Managed services providers, like a lot of the IT industry do not do as well they could because they miss out on key aspects of customer engagement. This was a key message at the London Managed Services and Hosting Summit on 19th September. As Mark Paine (pictured at the event), research director at the technology and go-to-market group at Gartner said, “The go-to-market strategy is too often from inside out and it needs to be outside facing in. This means providing the customer with what they want. Yes, differentiation is important, but there are other areas which matter just as much.”
The way the customer buys is an even more important differentiator, he told several hundred attendees.

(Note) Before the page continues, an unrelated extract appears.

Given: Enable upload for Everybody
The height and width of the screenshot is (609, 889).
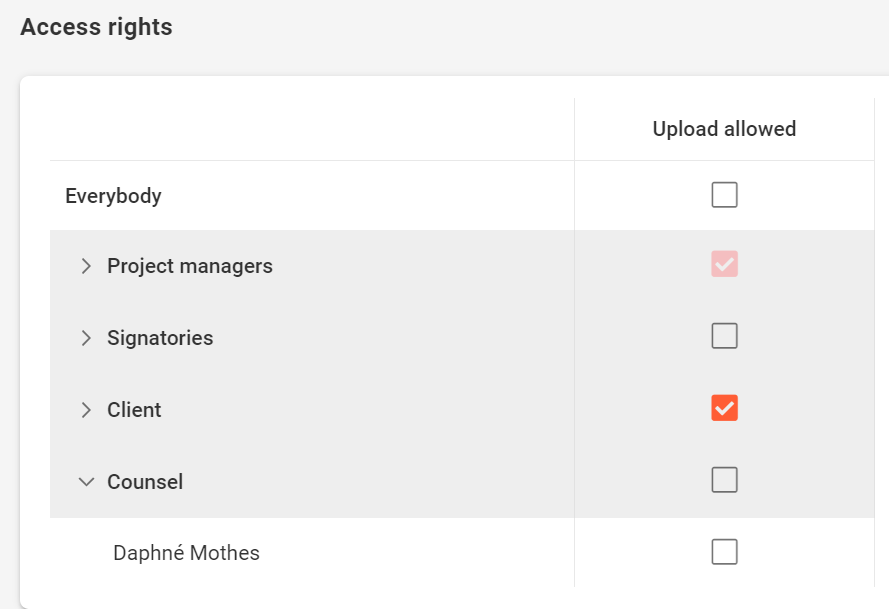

And this may not be too worrying while the overall managed services business is growing by around 35%. “But we are expected a slowdown in next few years as the move to cloud slows, changing as small business uses SaaS, and there will be consolidation. To survive and thrive when selling is even more difficult means helping customers buy from you.”
When only 5% of customers think suppliers have any differentiation in IT, there is a problem. Without differentiation, new players will not get onto the buying list, customers may tend to stay with existing suppliers, or drop the project altogether – this happens to some 40% of ideas in customers, he said.

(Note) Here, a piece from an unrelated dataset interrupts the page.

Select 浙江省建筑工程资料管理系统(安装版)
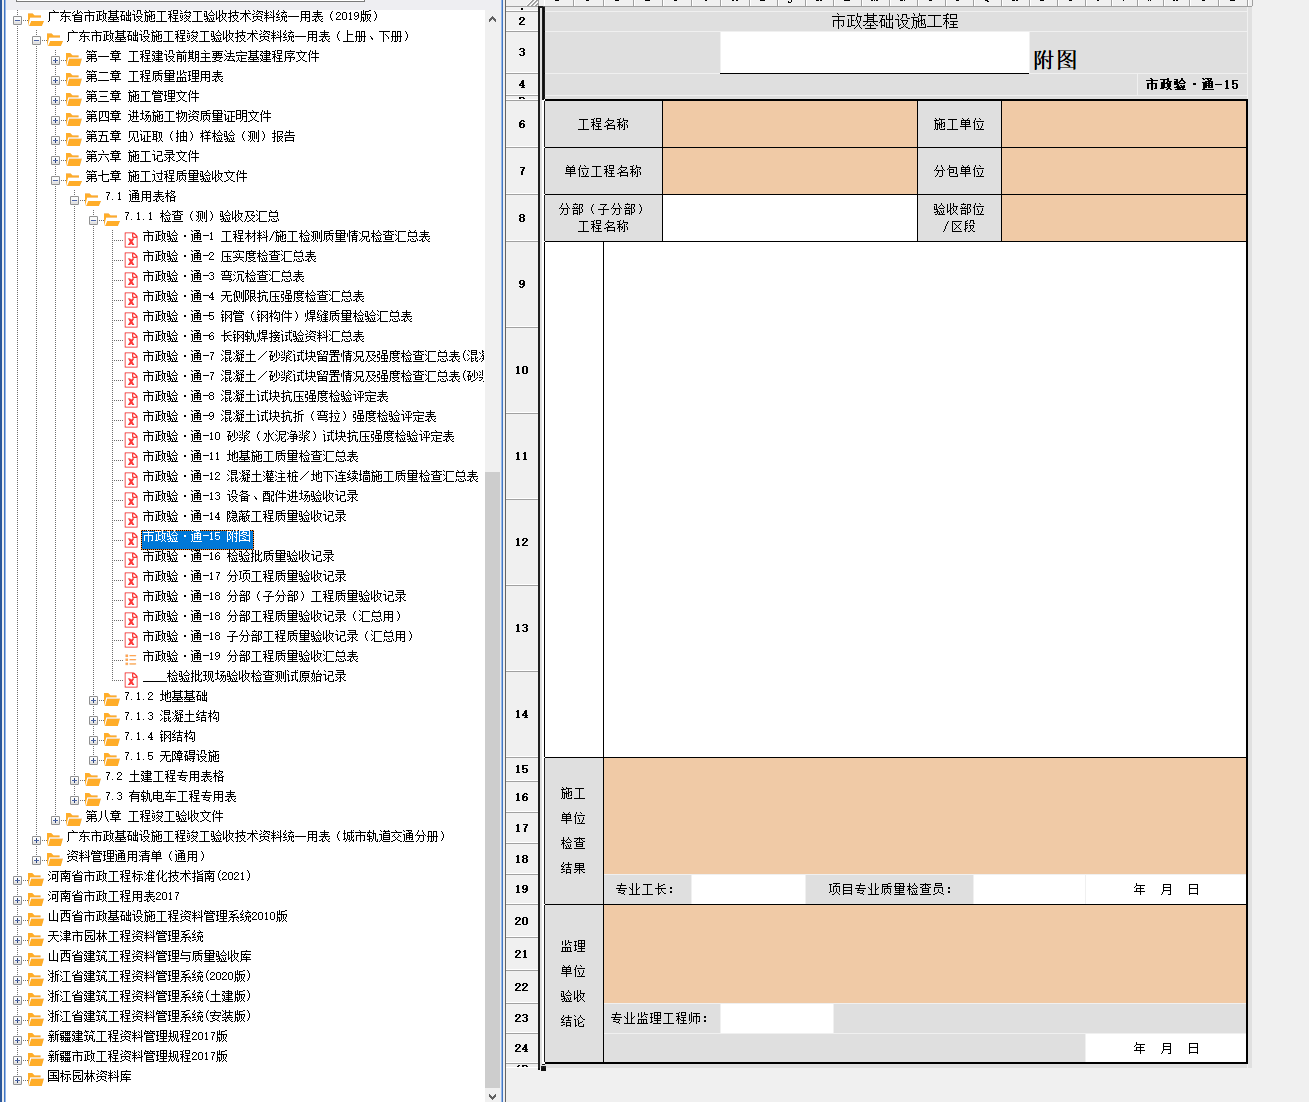149,1017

Do several key things - firstly, does everyone know you? – some suppliers are hard to find; others don’t say what they do. “Customers needs help throughout the IT buying and ownership cycles. The ownership is more complex for the partner it means being found, being evaluated and finally engaging. And this process goes on throughout the buying cycle. Selling does not stop once you have the deal, particularly in managed services.”
Two thirds of the buying process happens before contact is made. If you fail at this point, the customer will go elsewhere. “Customers find out about you mainly through research, and this is mainly online. It is not enough to have a search engine optimisation – you need at least three channels putting out information about you.”
Get yourself known – if you are working with larger technology providers use their facilities and partner locators. “HP’s Cloud 28+ allows customers and partners to interact, and this is wrapped round a partner locator; other brands are similar,” he said.
You do not need a huge budget to do marketing – the key is focus – know which customers are your target, where you can help them, and this can be low cost because the target audience is smaller.
Partners cannot be horizontal, he warned: “Do not exclude anyone, but focus reduces sales cycle time and gets you to the next stage.”
Influencers and analysts like Gartner also want to hear from partners and what you do, and there is no charge for this. Your presentation is vital but it is not about you the partner, but what the customer is being offered, he said.